Data from the Australian Energy Market Operator shows all facilities' holdings are on the wane; every graph is heading south and even those that are typically seasonally up and down show July levels at particular lows. 
 
Iona's July gas storage levels two years ago were closer to 17,000TJ and the same in 2019. They now stand at 9860TJ, or just 42%. 
 
Moomba has been on the decline since January 2019 from 25,000TJ to 12,000TJ now. 
 
Newcastle has something like just 23TJs (less than a third of the nameplate capacity of the troubled Orbost gas plant) from an April 2021 high of 1500TJ
 
Roma Underground Storage is at 26,000TJ, also its lowest level and Silver Springs holds 16,000TJ. Both are being used as production facilities and "heading lower" according to Stabler. 
 
Percentage-wise this works out at Newcastle at 0%, Dandenong at 47%, Iona at 49%, Roma at 48%, Silver Springs at 35% and Moomba at 17%. 
 
A year ago Newcastle was at 48%, Dandenong 47%, Iona 48%, Roma 70%, Silver Springs 43% and Moomba 22%. 
 
Two years Newcastle held 73%, Dandenong 97%, Iona 72%,Roma 76%, Silver Springs 48%, and Moomba 28%. 
 
The Dandenong LNG storage facility is lower after it was recently drawn down by AEMO as an emergency response measure and not replaced by companies. 
 
Some of this is being offset by a better-than-average performance from the Longford production plant, operated by ExxonMobil. 
 
However a worst case scenario has a second problem: pipeline capacity.
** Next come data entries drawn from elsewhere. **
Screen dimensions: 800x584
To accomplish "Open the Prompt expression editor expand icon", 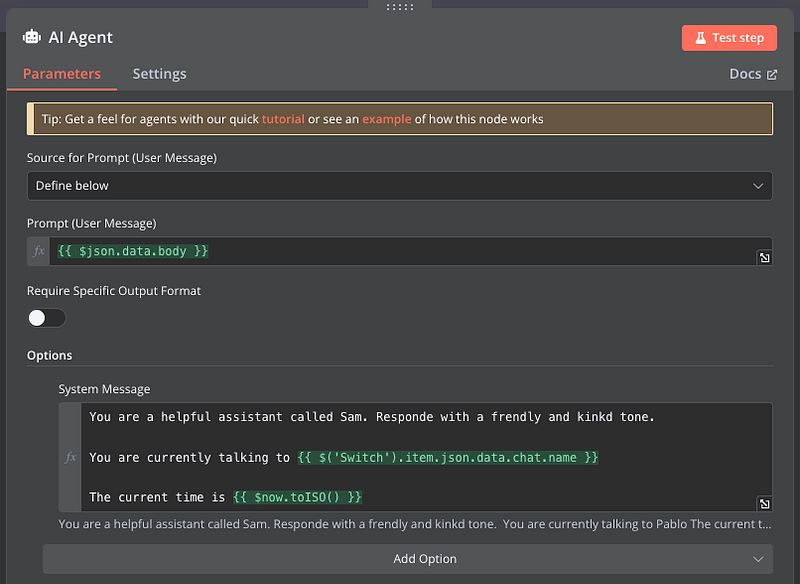I will pos(764,258).
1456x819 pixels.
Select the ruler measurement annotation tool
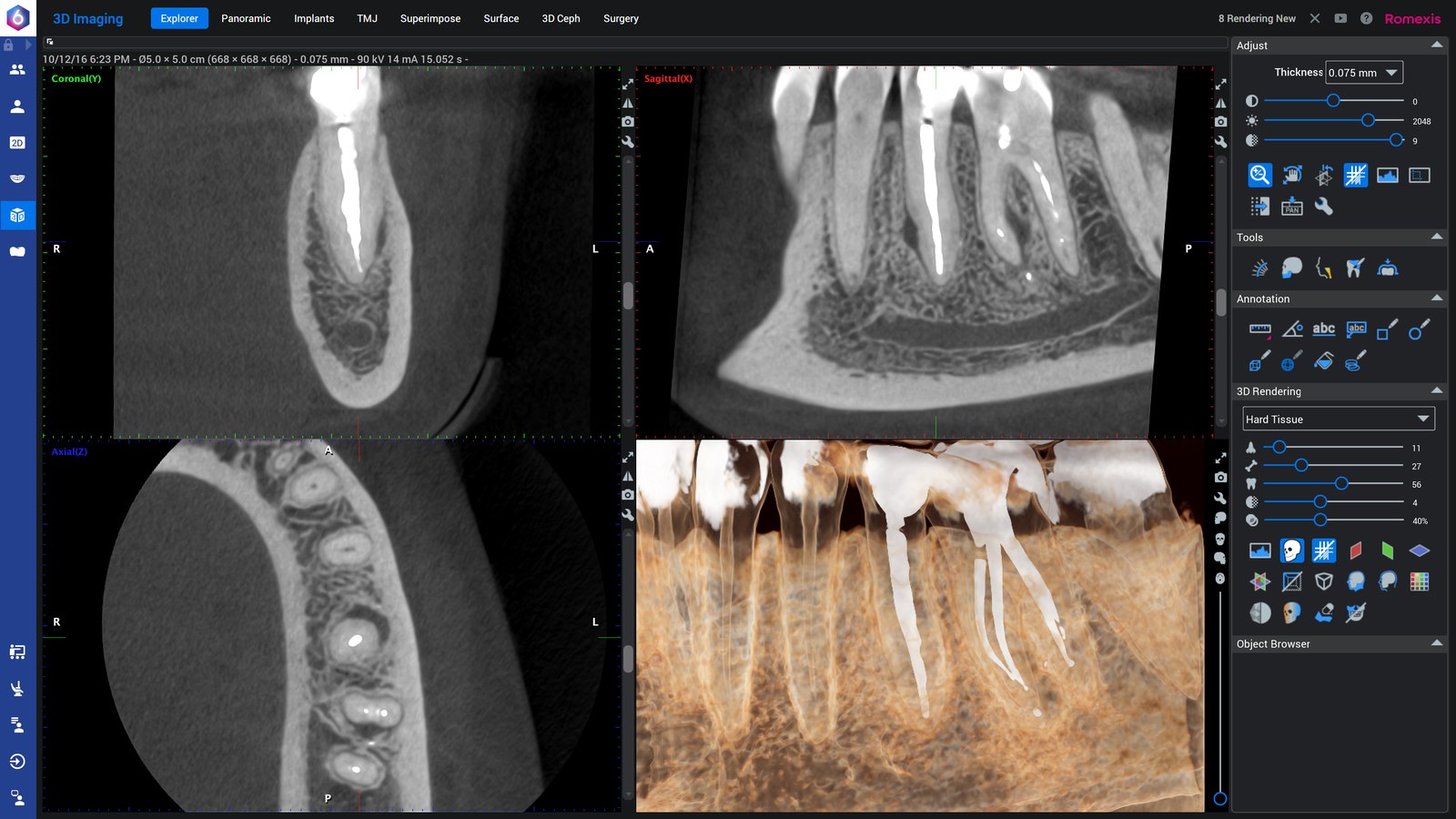(x=1260, y=329)
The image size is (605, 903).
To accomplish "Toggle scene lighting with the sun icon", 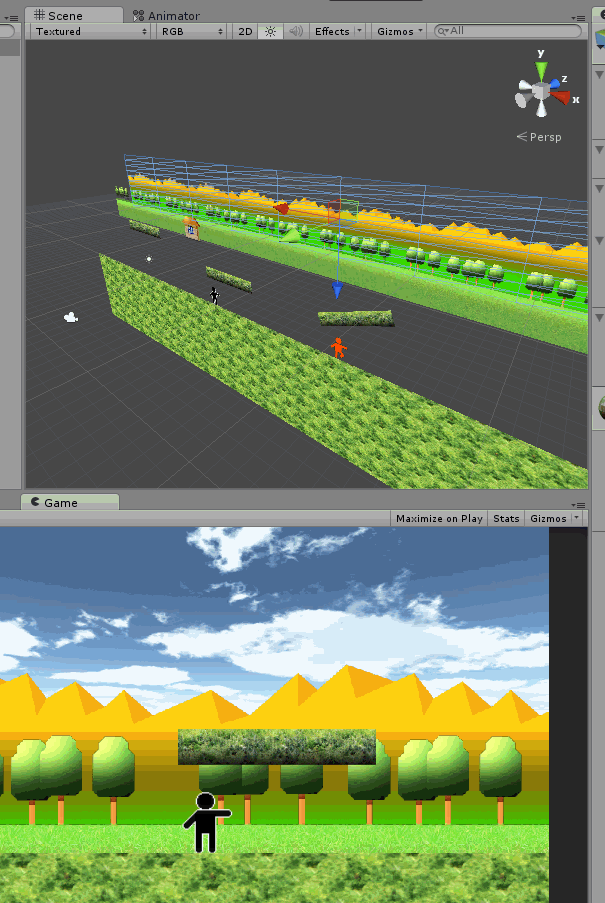I will [x=270, y=31].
This was first brought to the fore June 2, when Santos chief Kevin Gallagher told a press conference the South West Queensland pipeline was at capacity and no more gas could head to market. 
 
June 2 was anomalous; spare capacity was available just days after but it showed the volatility in a tricky market in flux. 
 
"The tyranny of distance becomes the issue. Surat to Moomba to Melbourne is the equivalent of Moscow to London to Rome,"  Stabler said. 
 
"There are too many bottlenecks to deliver substantially more gas into Melbourne or Sydney during winter.
 
"Levels are currently lower because of the rapid demand for gas powered generation - up 55% in the NEM in May - caused by coal-fired plant outages and lower renewable generation," a spokesperson for petroleum lobby APPEA told Energy News. 
 
"We envisage these storage facilities will be replenished under normal arrangements going forward."